[Collected data]
++++

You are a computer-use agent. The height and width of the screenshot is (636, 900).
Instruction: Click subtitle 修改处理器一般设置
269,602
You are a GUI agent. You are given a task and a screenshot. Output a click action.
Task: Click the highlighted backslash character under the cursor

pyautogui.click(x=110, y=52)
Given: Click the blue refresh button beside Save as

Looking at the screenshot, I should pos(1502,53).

++++

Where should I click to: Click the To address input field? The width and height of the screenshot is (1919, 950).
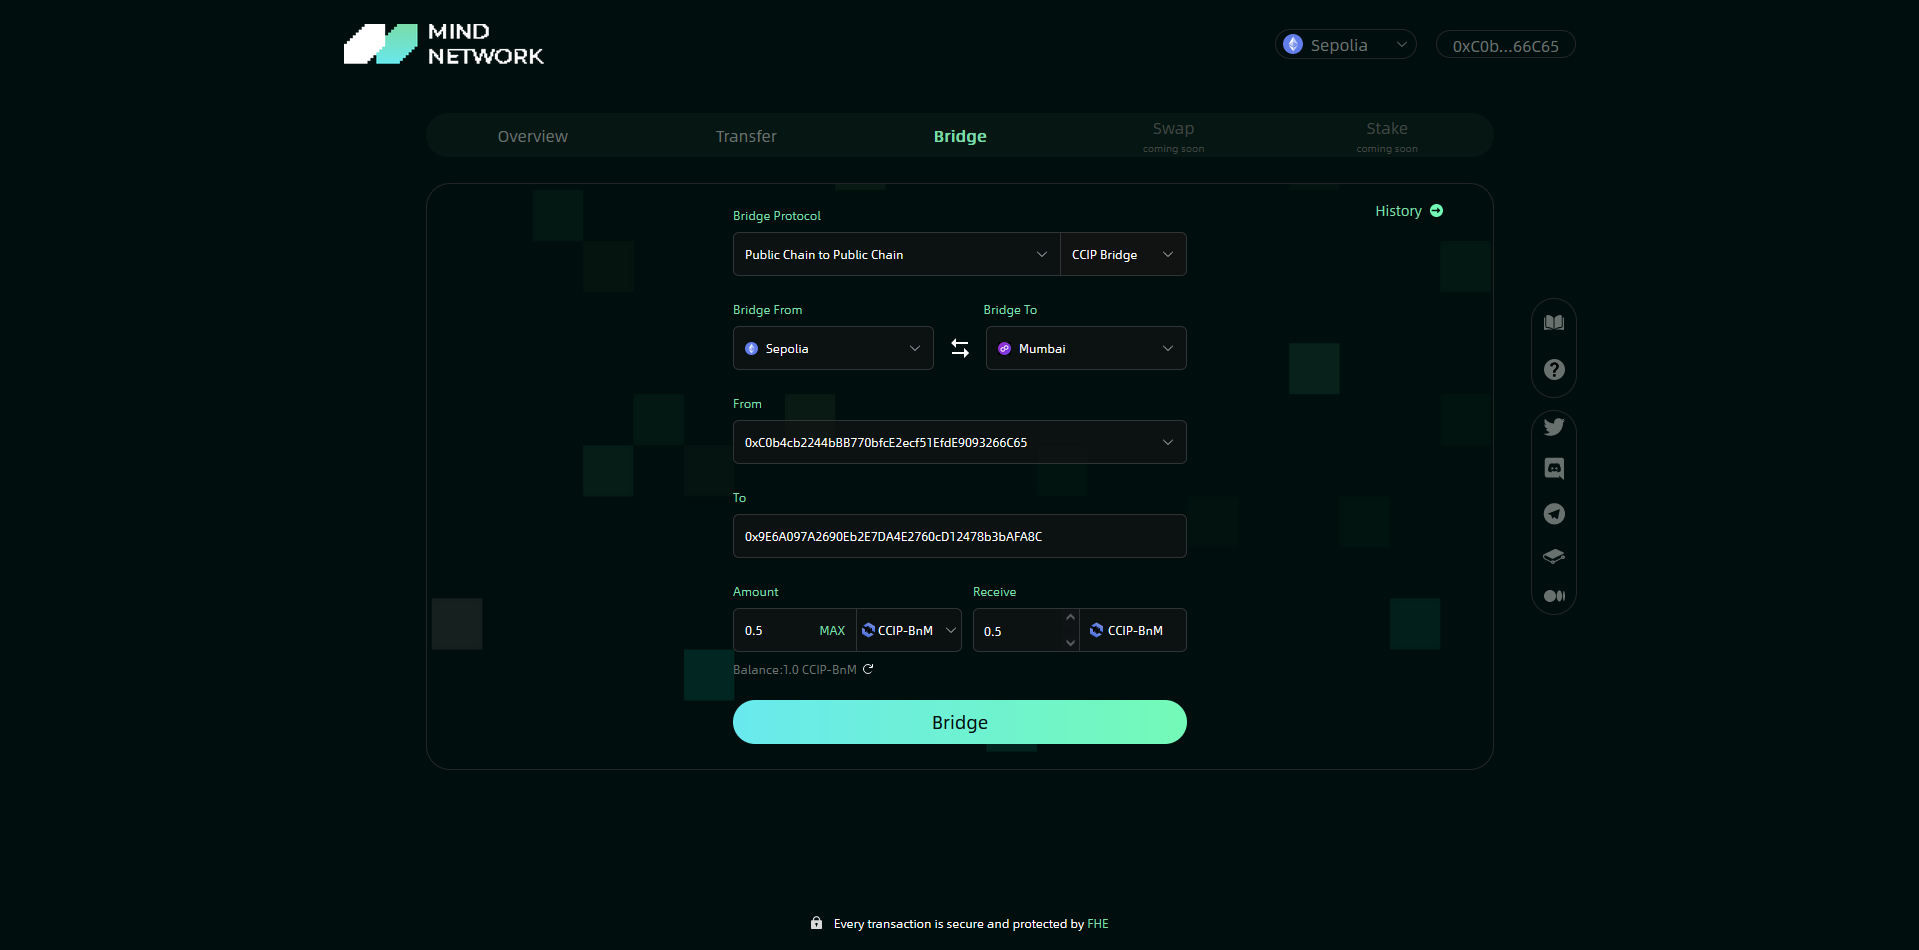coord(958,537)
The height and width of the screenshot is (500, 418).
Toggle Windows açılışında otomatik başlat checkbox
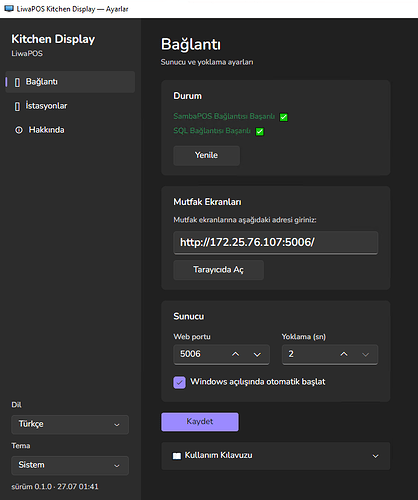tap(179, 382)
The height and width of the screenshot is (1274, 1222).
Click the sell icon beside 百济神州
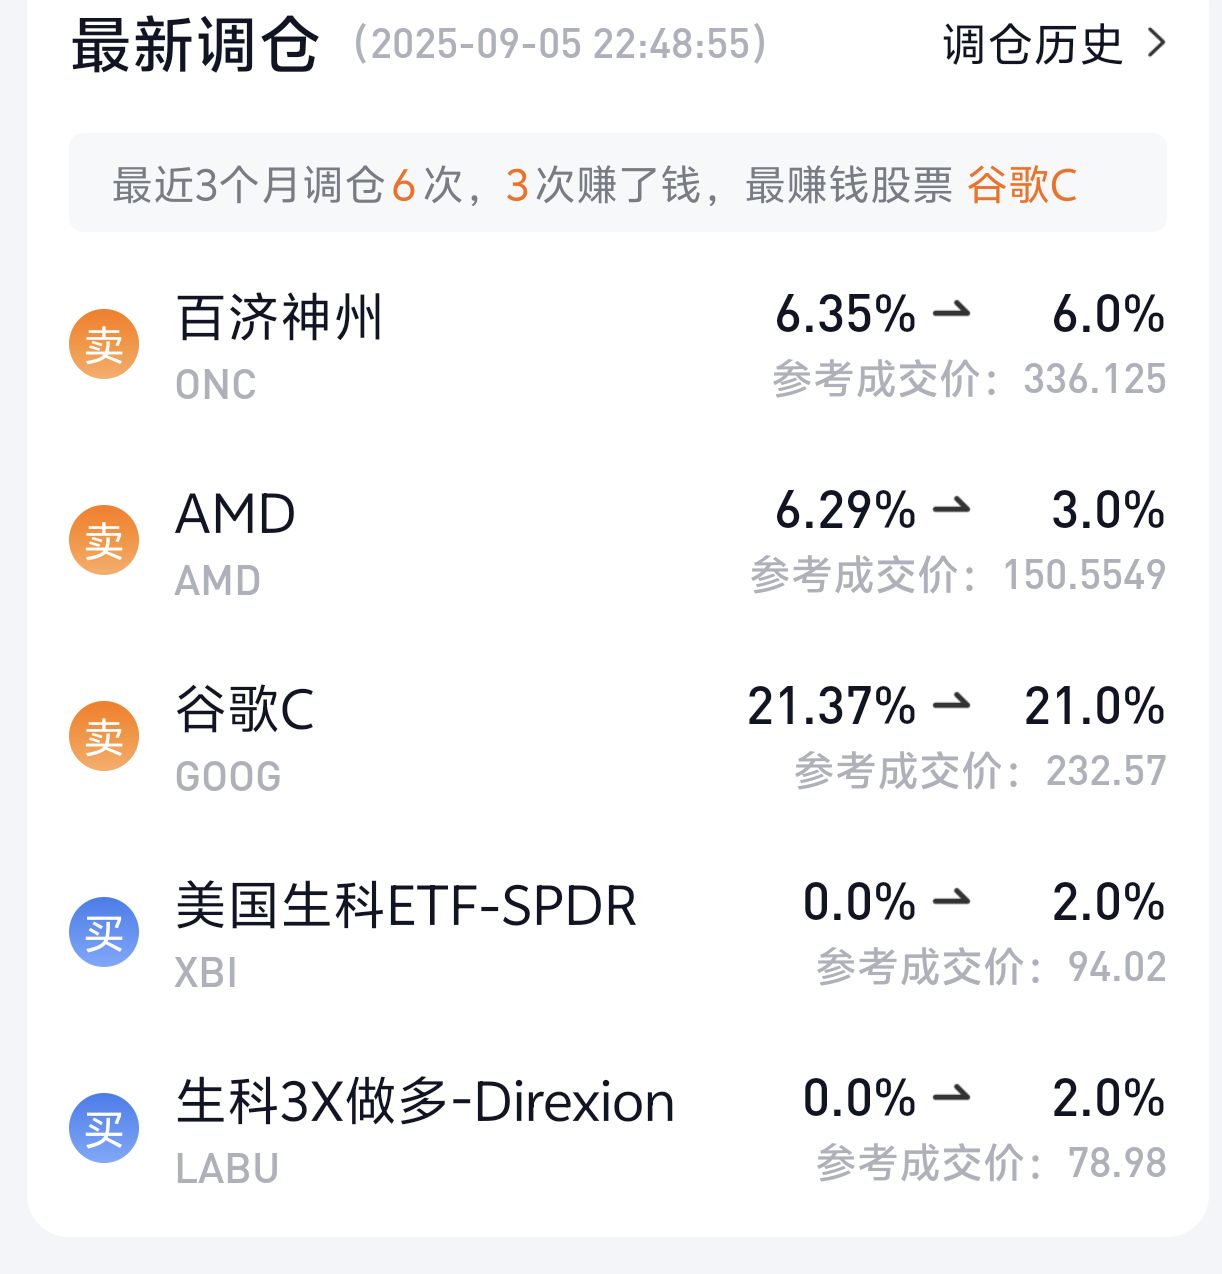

++++

- _Exercise_: The data above holds the lines to copy: start at the one with "Where should I", stop at the one with "Click the sell icon beside 百济神州", include both, copy them exactly without pictures, and copy nothing else.

- _Written answer_:
Where should I click to: Click the To address input field? The width and height of the screenshot is (1919, 950).
coord(958,537)
The height and width of the screenshot is (500, 418).
Toggle Windows açılışında otomatik başlat checkbox
tap(179, 382)
The height and width of the screenshot is (1274, 1222).
Click the sell icon beside 百济神州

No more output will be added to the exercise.